Well The Umbrella Archives is a compilation of the Resident Evil series that gives details of all of the creatures, summarizes each game, character, in-game document and lays out a timeline of ALL of the canon up to Resident Evil 5
When I was in Japan, I bought an artbook from Lost Planet. That was pretty damn cool, despite that I couldn’t read Kanji!
The Umbrella Archives is my favorite BY FAR!!
No idea what those are, but if it could transcend kanji, hey it must’ve been great! Thanks for sharing!
They are, highly recommend you play the game Lost Planet. Think mechs, giant aliens and an ice planet!
Nice, I’ll look it up! I appreciate the recommendation.
Do art books count? I have the FFIX art book and one for FFVI. I actually specifically bought the FFVI strategy guide to have the pictures by Amano (and attempt my amateurish hand at sketching). I really, really want The Sky, Amano’s collection of Final Fantasy artwork.
They absolutely count. And The Sky was on my wishlist. I came this close to buying it at B&N last year, until I felt guilt about how much I spoil myself. Shucks, adult responsibility sucks!
Ugh adulting is terrible, overrated, and harder than the Impossible Game. I spend only a set amount of time doing such each day. I have to hold off on purchasing anything for a while as adulting has caused a major hit to my gil stash. Know anywhere good I can grind for cash?
Farm slimes.
I loved the Warcraft novels. My favorite in particular was Arthas: the Rise of the Lich King. Lord of the Clans was great too (possible reference material for a Warcraft movie sequel?)
I haven’t read any of those yet. Thanks for sharing!
The Rayman Origins art book that came with the collector’s edition is great.

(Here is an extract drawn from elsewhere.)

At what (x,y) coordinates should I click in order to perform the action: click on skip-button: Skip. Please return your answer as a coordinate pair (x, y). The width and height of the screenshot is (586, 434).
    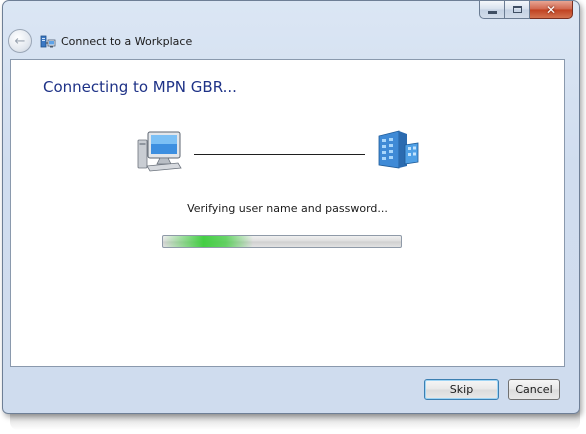
    Looking at the image, I should click on (462, 390).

I guess strategy guides count. So I’ll pick the strategy guide to the horribly title-formatted DRIV3R. It’s the first strategy guide I can remember reading. Most of it I could read online, but there are a few exclusives, like concept art and interviews and stuff. I’ve since stopped reading strategy guides because I’ve come to regard them as cheating.
It was either that or the adaptation of The Price of Dawn (which – not to sound too hipster – only a few people will know).
Strategy guides have gone the way of the dinosaur. I guess now you just have FAQs and Googling questions for games. It’s hard not to resort to that with the information being just a few screen taps away.
Glad to see so much strategy guide representation here! I used to collect a bunch of them back in the day. For me, none comes close to the greatness that is the Legend of Zelda: Ocarina of Time strategy guide. This game stands out for being told in a narrative style. For example, the guide would say something like, “Link used his new Slingshot to shoot down the ladder, so that he could escape the room.” It stuck out so much to me, that years later, I used that style to write a strategy guide guestbook for my wedding, giving tips and tricks to how I, got the girl, haha.
Internet killed the strategy guide. One of the endearing aspects of retro gaming. I’ve never read the OoT strategy guide but wow! Way to go on implementing them into your wedding! That is impressive!
Thanks! Yea, I just had to implement strategy guides for my wedding in some way and the guestbook was a perfect way to do so! I still collect some hardcover strategy guides with art in them, but they’re nothing compared to the good reads that all the old guides were, particularly the charming Nintendo Power guides. P.S. The OoT guide I’m talking about is the Nintendo Power version.